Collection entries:
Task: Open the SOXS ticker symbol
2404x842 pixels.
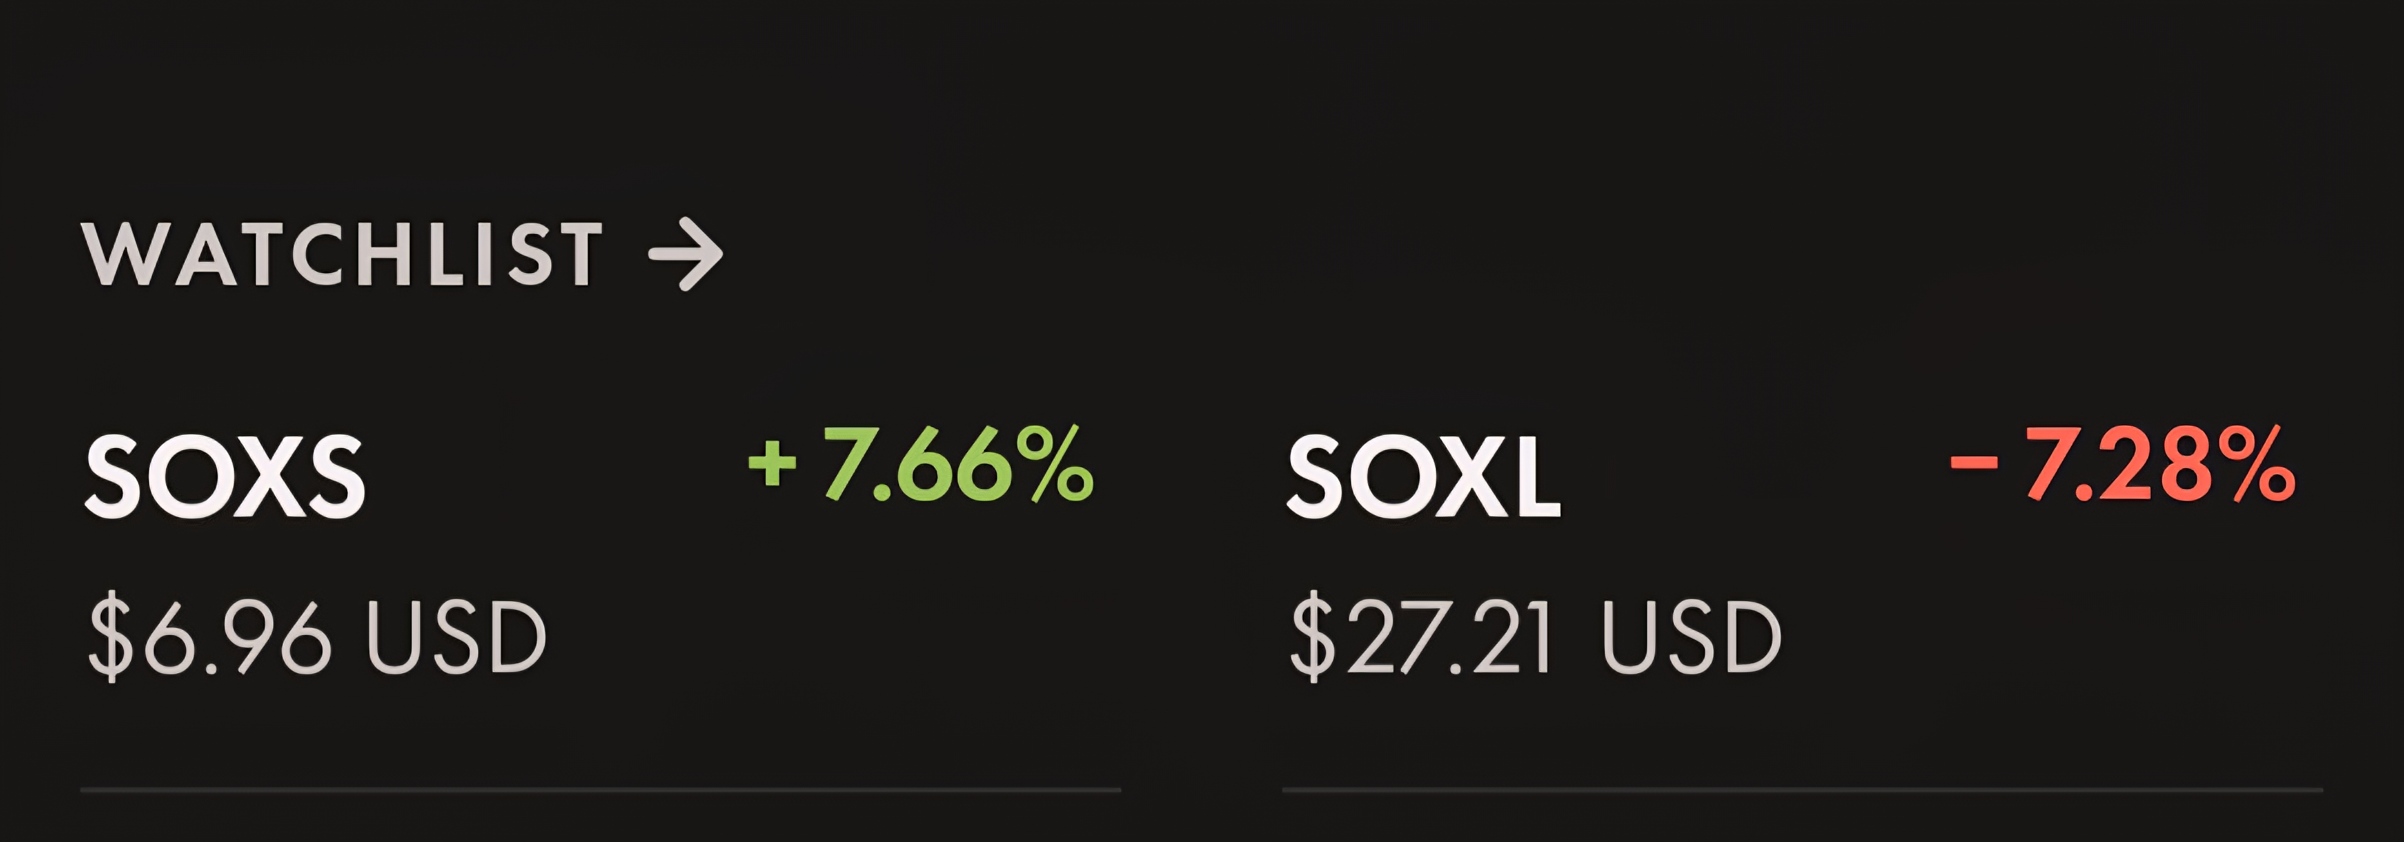Action: 225,477
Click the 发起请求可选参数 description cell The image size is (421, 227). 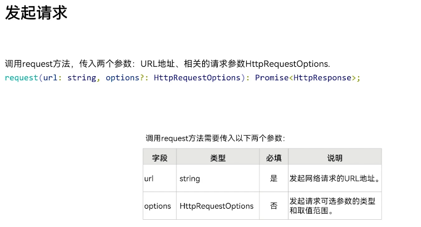[332, 206]
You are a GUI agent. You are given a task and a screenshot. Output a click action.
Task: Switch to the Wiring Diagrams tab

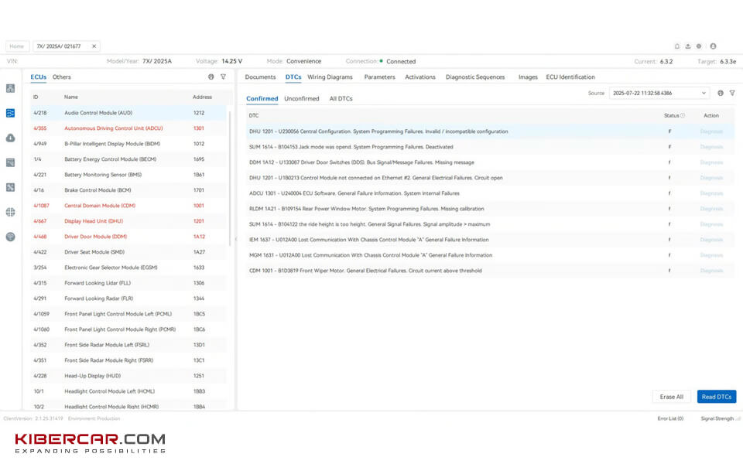[330, 77]
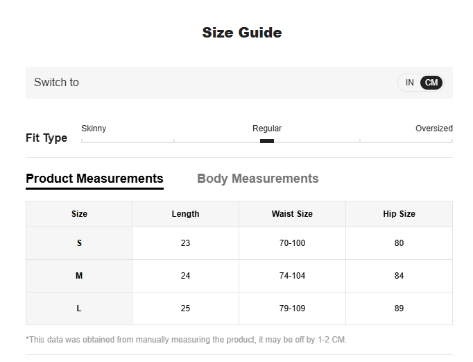Click the Switch to label
The height and width of the screenshot is (362, 473).
point(56,83)
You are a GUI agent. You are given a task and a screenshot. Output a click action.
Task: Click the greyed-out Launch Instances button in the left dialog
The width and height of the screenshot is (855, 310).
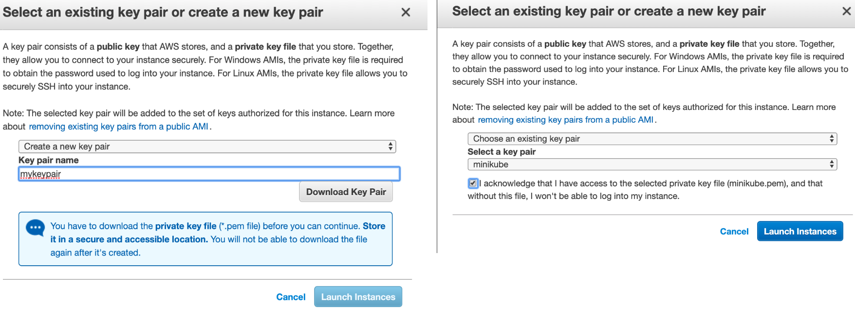(358, 297)
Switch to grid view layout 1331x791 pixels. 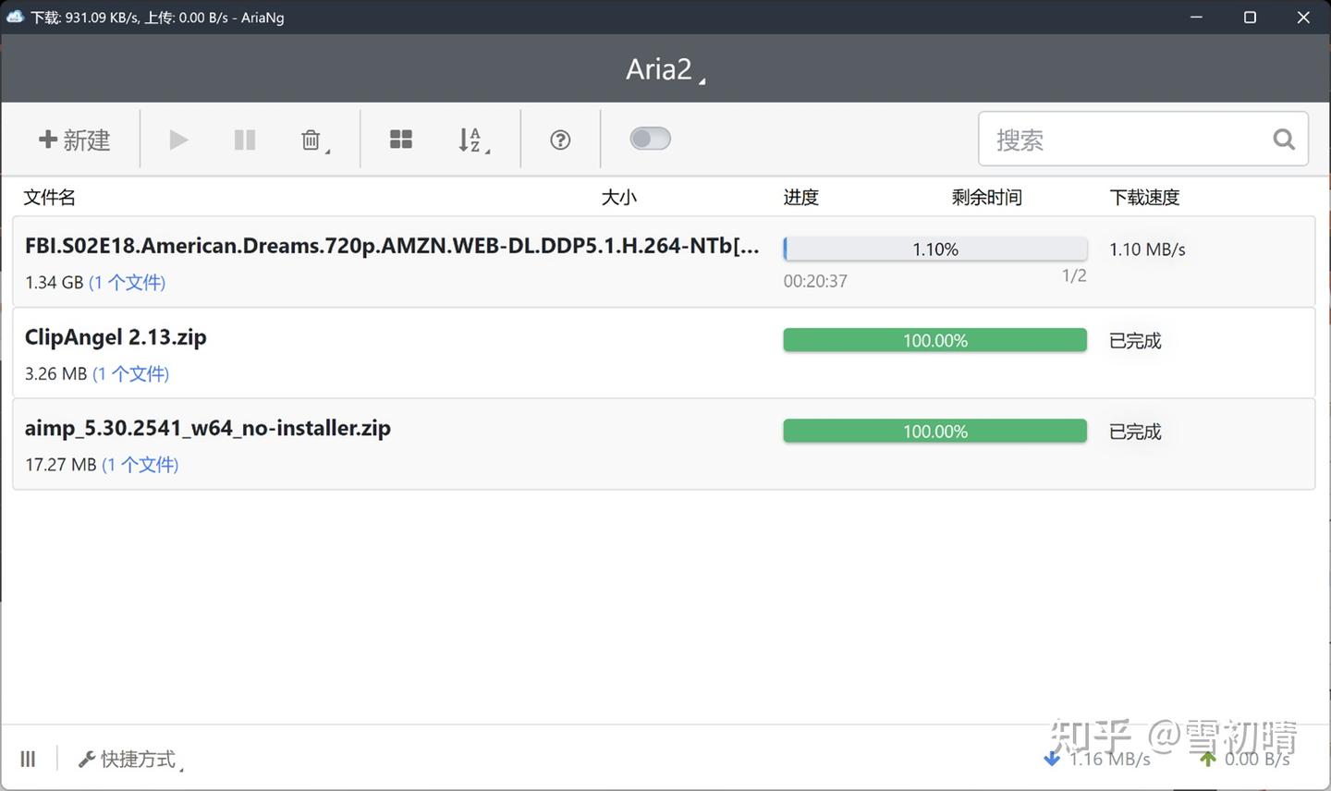coord(401,139)
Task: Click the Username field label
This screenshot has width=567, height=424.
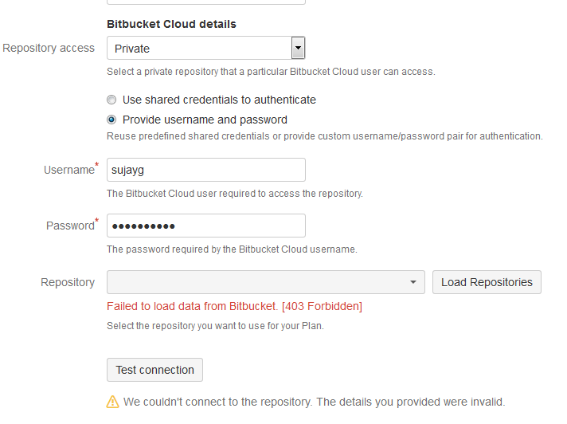Action: pos(68,170)
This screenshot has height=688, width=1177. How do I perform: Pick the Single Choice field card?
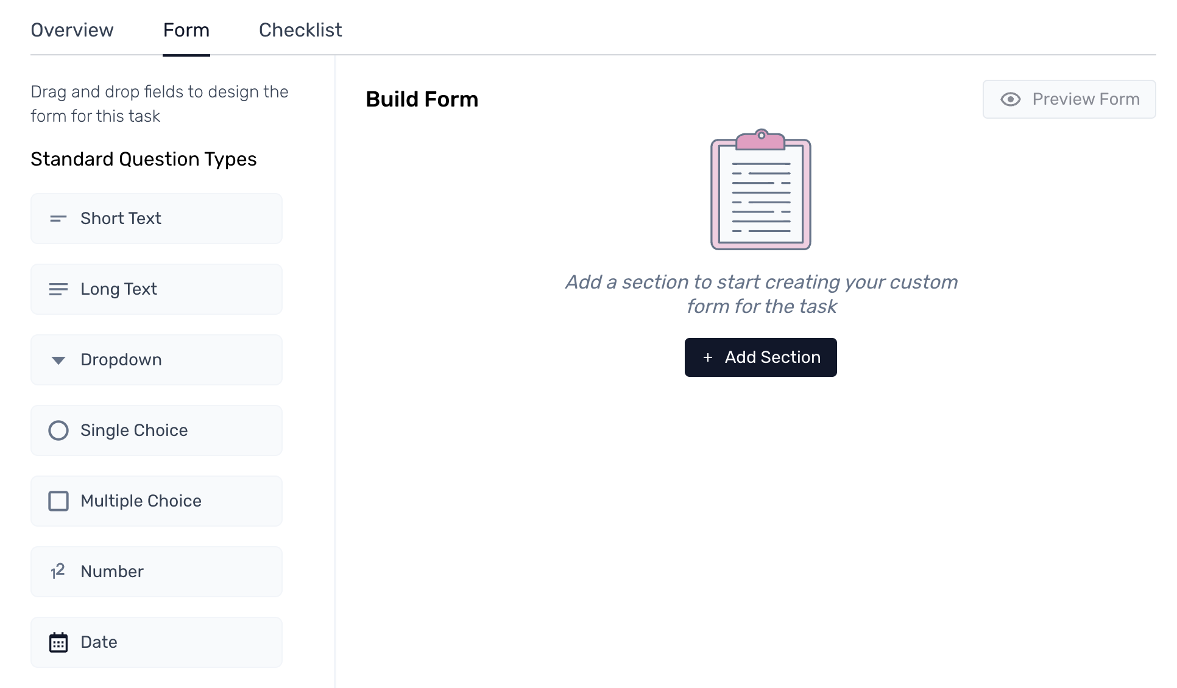[157, 430]

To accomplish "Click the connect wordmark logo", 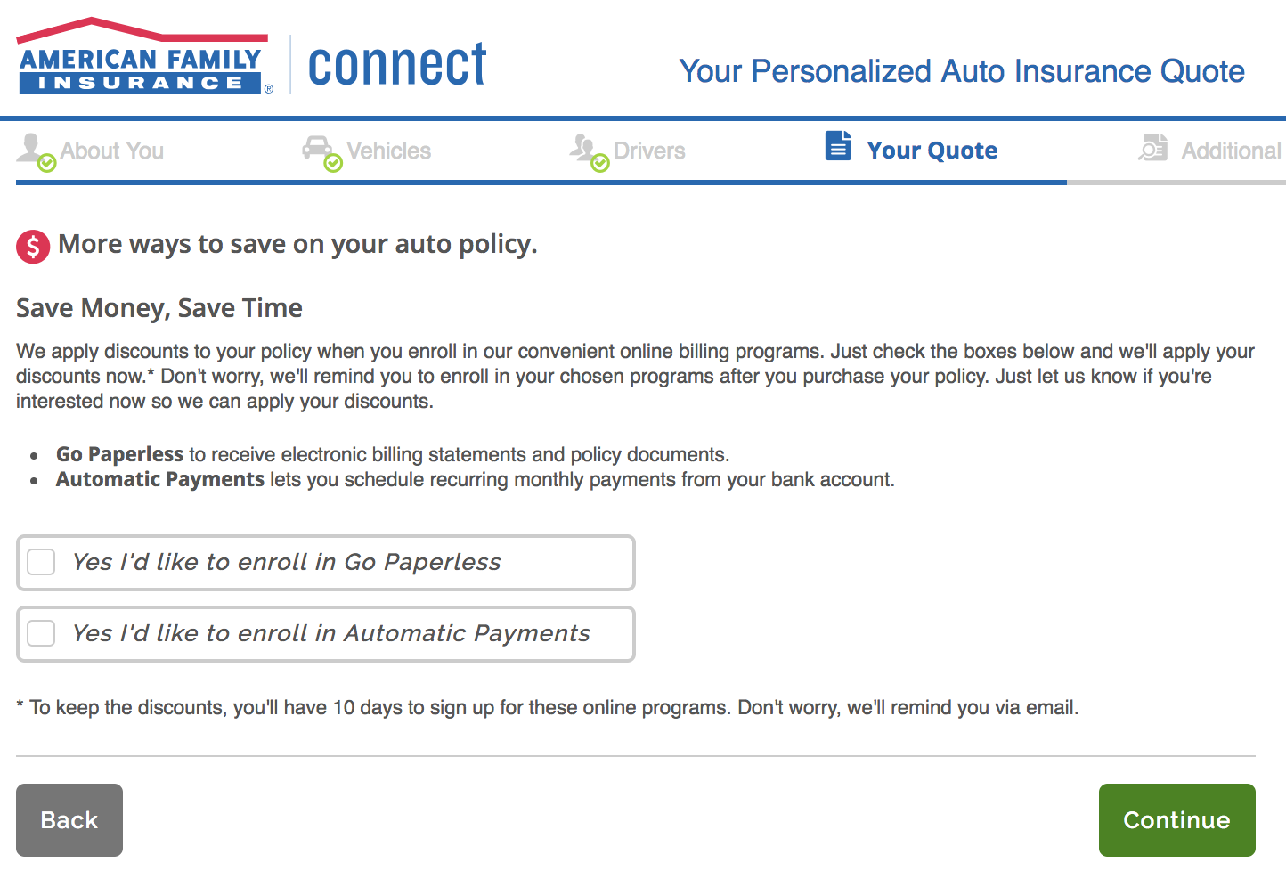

■ Exercise ■
All lines from the line with "Task: Click the Username field label" through the final line of the data, both included, are to be repeated exactly; no other lines and no pictures.

■ Solution to this exercise ■
Task: Click the Username field label
This screenshot has width=567, height=424.
Action: pos(68,170)
This screenshot has height=688, width=1177. How do I perform: Pick the Single Choice field card?
[157, 430]

To accomplish "Click the connect wordmark logo", 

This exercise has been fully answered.